La sensación de inseguridad, de temor, de miedo nos rodea. Vivir en México ya implica, en condiciones “normales”, estar expuesto a una buena cantidad de riesgos, pero la emergencia sanitaria de las últimas semanas ha acentuado nuestra vulnerabilidad.
Lo que la influenza ha traído es un riesgo de cierta forma nuevo, porque el peligro es difuso. No sabemos dónde está el virus. Sospechamos del vecino que en el Metro estornuda. O del familiar que de pronto se queja de malestar en las articulaciones. Uno mismo se empieza a preguntar si el dolor de cabeza que siente es normal o si ya se está prolongando más de lo razonable.
Por eso la sensación de miedo se incrementa, porque le tememos a algo desconocido, algo que está difuso, disperso, que es poco claro. Sabemos de la amenaza pero no podemos verla. Sospechamos que se puede colar en nuestra vivienda, en el coche, en el carrito del supermercado.

================================

#### Tarea A
Transcribe el pasaje del texto sobre el miedo a la influenza que comienza en las palabras “Lo que la influenza” y termina después de “carrito del supermercado.”.
#### Tarea B
Escribe una continuación del texto sobre el miedo a la influenza a partir de su última oración.

================================

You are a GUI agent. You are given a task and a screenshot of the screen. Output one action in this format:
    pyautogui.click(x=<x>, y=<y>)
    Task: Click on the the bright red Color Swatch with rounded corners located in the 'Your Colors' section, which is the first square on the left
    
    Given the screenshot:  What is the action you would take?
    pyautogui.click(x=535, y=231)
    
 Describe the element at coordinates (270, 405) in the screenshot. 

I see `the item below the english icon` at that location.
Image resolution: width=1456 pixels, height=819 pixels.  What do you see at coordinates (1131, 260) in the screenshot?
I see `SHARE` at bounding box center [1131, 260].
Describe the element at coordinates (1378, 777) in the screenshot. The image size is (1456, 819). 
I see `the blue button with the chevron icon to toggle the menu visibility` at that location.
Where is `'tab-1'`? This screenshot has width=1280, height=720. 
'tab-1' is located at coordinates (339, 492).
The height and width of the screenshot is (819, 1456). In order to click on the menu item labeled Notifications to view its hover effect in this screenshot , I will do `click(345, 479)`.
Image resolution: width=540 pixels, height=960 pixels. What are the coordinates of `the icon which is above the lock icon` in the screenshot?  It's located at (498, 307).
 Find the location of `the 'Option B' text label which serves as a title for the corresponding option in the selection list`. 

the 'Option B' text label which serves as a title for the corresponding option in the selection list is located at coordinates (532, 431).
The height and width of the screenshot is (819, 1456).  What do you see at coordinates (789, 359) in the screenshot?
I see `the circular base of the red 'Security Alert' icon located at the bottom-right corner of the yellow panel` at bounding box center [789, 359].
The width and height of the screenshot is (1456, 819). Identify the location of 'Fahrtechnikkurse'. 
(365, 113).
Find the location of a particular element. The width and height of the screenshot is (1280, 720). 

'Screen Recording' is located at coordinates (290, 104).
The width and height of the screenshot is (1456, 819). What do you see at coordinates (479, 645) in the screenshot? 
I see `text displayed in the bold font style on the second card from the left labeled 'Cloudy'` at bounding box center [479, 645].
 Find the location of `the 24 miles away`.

================================

#### Respuesta A
Lo que la influenza ha traído es un riesgo de cierta forma nuevo, porque el peligro es difuso. No sabemos dónde está el virus. Sospechamos del vecino que en el Metro estornuda. O del familiar que de pronto se queja de malestar en las articulaciones. Uno mismo se empieza a preguntar si el dolor de cabeza que siente es normal o si ya se está prolongando más de lo razonable.
Por eso la sensación de miedo se incrementa, porque le tememos a algo desconocido, algo que está difuso, disperso, que es poco claro. Sabemos de la amenaza pero no podemos verla. Sospechamos que se puede colar en nuestra vivienda, en el coche, en el carrito del supermercado.

#### Respuesta B
Fue Ulrich Beck, el destacado sociólogo alemán, quien en los 80 del siglo pasado comenzó a hablar de la “sociedad del riesgo”. Años después, perfeccionando su tesis, se refirió a la sociedad del “riesgo global”. Y esa es la otra novedad (al menos para México) de la epidemia de influenza: la capacidad de globalización de los gérmenes. Un virus puede trasladarse en días por todo el planeta, dejando a su paso una estela de zozobra y miedo incalculables. Por eso Zygmunt Bauman, el prestigioso profesor polaco, habla de miedo líquido, el que se filtra por los intersticios de nuestra vida, que impregna nuestra existencia desde todos los flancos que vamos dejando abiertos.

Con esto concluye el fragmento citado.